### What to do
Quote the data below in full, please, without altering anything.

==== Records for this exercise ====

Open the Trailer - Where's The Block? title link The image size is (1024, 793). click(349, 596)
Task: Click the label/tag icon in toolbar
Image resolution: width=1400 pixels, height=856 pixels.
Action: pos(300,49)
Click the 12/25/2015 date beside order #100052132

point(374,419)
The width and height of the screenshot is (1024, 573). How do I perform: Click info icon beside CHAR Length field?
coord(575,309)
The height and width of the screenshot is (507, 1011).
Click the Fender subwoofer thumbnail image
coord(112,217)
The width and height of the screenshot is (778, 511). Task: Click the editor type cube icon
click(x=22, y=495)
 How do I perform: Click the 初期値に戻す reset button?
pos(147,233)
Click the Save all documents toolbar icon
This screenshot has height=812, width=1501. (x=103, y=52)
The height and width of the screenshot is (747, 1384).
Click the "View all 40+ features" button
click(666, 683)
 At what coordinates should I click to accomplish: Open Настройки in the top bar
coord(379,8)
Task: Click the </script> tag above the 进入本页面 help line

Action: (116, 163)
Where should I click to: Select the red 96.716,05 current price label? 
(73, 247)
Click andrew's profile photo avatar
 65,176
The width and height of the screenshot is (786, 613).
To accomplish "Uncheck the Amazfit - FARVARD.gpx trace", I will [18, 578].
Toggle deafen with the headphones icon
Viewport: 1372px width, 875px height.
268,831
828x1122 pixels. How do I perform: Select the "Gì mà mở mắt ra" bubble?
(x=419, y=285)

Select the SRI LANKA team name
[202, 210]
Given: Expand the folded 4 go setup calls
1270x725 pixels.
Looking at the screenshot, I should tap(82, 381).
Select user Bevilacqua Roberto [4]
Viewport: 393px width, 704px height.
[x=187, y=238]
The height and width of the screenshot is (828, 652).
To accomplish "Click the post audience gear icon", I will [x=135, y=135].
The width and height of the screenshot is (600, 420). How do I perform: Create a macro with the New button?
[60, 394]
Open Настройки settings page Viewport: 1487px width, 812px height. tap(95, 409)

====

### Completed task
Open the Trailer - Where's The Block? title link The image size is (1024, 793). click(349, 596)
Task: Click the label/tag icon in toolbar
Image resolution: width=1400 pixels, height=856 pixels.
Action: pos(300,49)
Click the 12/25/2015 date beside order #100052132

point(374,419)
The width and height of the screenshot is (1024, 573). How do I perform: Click info icon beside CHAR Length field?
coord(575,309)
The height and width of the screenshot is (507, 1011).
Click the Fender subwoofer thumbnail image
coord(112,217)
The width and height of the screenshot is (778, 511). Task: Click the editor type cube icon
click(x=22, y=495)
 How do I perform: Click the 初期値に戻す reset button?
pos(147,233)
Click the Save all documents toolbar icon
This screenshot has height=812, width=1501. (x=103, y=52)
The height and width of the screenshot is (747, 1384).
Click the "View all 40+ features" button
click(666, 683)
 At what coordinates should I click to accomplish: Open Настройки in the top bar
coord(379,8)
Task: Click the </script> tag above the 进入本页面 help line

Action: (116, 163)
Where should I click to: Select the red 96.716,05 current price label? 
(73, 247)
Click andrew's profile photo avatar
 65,176
The width and height of the screenshot is (786, 613).
To accomplish "Uncheck the Amazfit - FARVARD.gpx trace", I will [18, 578].
Toggle deafen with the headphones icon
Viewport: 1372px width, 875px height.
268,831
828x1122 pixels. How do I perform: Select the "Gì mà mở mắt ra" bubble?
(x=419, y=285)

Select the SRI LANKA team name
[202, 210]
Given: Expand the folded 4 go setup calls
1270x725 pixels.
Looking at the screenshot, I should tap(82, 381).
Select user Bevilacqua Roberto [4]
Viewport: 393px width, 704px height.
[x=187, y=238]
The height and width of the screenshot is (828, 652).
To accomplish "Click the post audience gear icon", I will [x=135, y=135].
The width and height of the screenshot is (600, 420). How do I perform: Create a macro with the New button?
[60, 394]
Open Настройки settings page Viewport: 1487px width, 812px height. tap(95, 409)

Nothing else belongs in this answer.